看7003 这个master 后面的slot分布情况

5461-5591 5593-5783 5785-5913 5915-6157 6159-6264 6266-6290 6292-6311 6313-6401 6403-6963 6965-7228 7230-7566 7568-7647 7649-7862 7864-8199 8201-8693 8695-8805 8807-8832 8834-9229 9231-9305 9307-9353 9355-9477 9479-9696 9698-9761 9763-9855 9857-10241 10243-10265 10267-10310 10312-10348 10350-10529 10531-10669 10671-10922

缺少 5592 5784 5914 6158 6265 6291 6312 6402 6964 7229 7567 7648 7863 8200 8694 8806 8833 9230 9306 9354 9478 9697 9762 9856 10242 10266 10311 10349 10530 10670

重新分配下


172.168.15.101:7001> CLUSTER ADDSLOTS 5592 5784 5914 6158 6265  6291 6312 6402 6964 7229 7567 7648 7863 8200 8694 8806 8833 9230 9306 9354 9478 9697 9762 9856 10242 10266 10311 10349 10530 10670 
OK
172.168.15.101:7001>

过一会儿,重新查看下

172.168.15.101:7001> CLUSTER INFO
cluster_state:ok
cluster_slots_assigned:16384
cluster_slots_ok:16384
cluster_slots_pfail:0
cluster_slots_fail:0
cluster_known_nodes:6
cluster_size:3
cluster_current_epoch:7
cluster_my_epoch:1
cluster_stats_messages_ping_sent:2108
cluster_stats_messages_pong_sent:1508
cluster_stats_messages_sent:3616
cluster_stats_messages_ping_received:1508
cluster_stats_messages_pong_received:1468
cluster_stats_messages_update_received:19
cluster_stats_messages_received:2995
172.168.15.101:7001>

 

OK了


Redisson 初始化失败 (Not all slots are covered!

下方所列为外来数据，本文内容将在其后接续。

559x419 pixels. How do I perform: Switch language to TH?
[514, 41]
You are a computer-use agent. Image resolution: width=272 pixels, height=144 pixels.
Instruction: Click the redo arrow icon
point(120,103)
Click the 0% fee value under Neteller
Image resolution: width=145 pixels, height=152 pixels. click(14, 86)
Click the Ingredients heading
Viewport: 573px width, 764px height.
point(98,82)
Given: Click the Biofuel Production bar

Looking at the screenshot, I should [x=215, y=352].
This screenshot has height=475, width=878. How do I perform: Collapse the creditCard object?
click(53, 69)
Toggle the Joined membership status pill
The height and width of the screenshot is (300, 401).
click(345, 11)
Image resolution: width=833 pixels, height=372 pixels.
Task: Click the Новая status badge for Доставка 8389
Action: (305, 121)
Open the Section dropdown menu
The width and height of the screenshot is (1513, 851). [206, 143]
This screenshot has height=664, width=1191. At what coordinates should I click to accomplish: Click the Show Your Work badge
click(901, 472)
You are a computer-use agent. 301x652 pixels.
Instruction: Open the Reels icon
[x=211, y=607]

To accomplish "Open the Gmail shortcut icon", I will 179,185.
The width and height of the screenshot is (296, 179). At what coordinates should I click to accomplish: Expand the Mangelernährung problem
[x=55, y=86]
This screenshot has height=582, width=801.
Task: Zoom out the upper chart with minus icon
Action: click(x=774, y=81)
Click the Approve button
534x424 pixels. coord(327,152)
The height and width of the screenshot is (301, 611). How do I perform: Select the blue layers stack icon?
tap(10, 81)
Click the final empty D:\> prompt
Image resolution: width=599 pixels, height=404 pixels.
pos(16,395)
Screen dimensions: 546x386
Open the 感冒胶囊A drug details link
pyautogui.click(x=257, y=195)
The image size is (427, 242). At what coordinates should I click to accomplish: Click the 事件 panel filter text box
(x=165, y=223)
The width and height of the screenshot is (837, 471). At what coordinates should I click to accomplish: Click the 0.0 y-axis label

Only 10923 slots are avaliable + Failed to add master: redis://172.168.15.101:7002 for slot ranges: [[10923-16383]]. Reason - cluster_state:fail)

Redisson配置了集群地址

[2020-05-19 10:44:33,539] INFO [localhost-startStop-1] RedissonManager.<clinit>(27) | redisson client begin to init....
[2020-05-19 10:44:36,365] ERROR [localhost-startStop-1] RedissonManager.<clinit>(52) | org.redisson.client.RedisConnectionException: Not all slots are covered! Only 10923 slots are avaliable
        at org.redisson.cluster.ClusterConnectionManager.<init>(ClusterConnectionManager.java:167)
        at org.redisson.config.ConfigSupport.createConnectionManager(ConfigSupport.java:198)
        at org.redisson.Redisson.<init>(Redisson.java:122)
        at org.redisson.Redisson.create(Redisson.java:159)

       .......
         .......
           .......
Caused by: org.redisson.client.RedisException: Failed to add master: redis://172.168.15.101:7002 for slot ranges: [[10923-16383]]. Reason - cluster_state:fail
        at org.redisson.cluster.ClusterConnectionManager$1$1.operationComplete(ClusterConnectionManager.java:223)
        at io.netty.util.concurrent.DefaultPromise.notifyListener0(DefaultPromise.java:511)
        at io.netty.util.concurrent.DefaultPromise.notifyListeners0(DefaultPromise.java:504)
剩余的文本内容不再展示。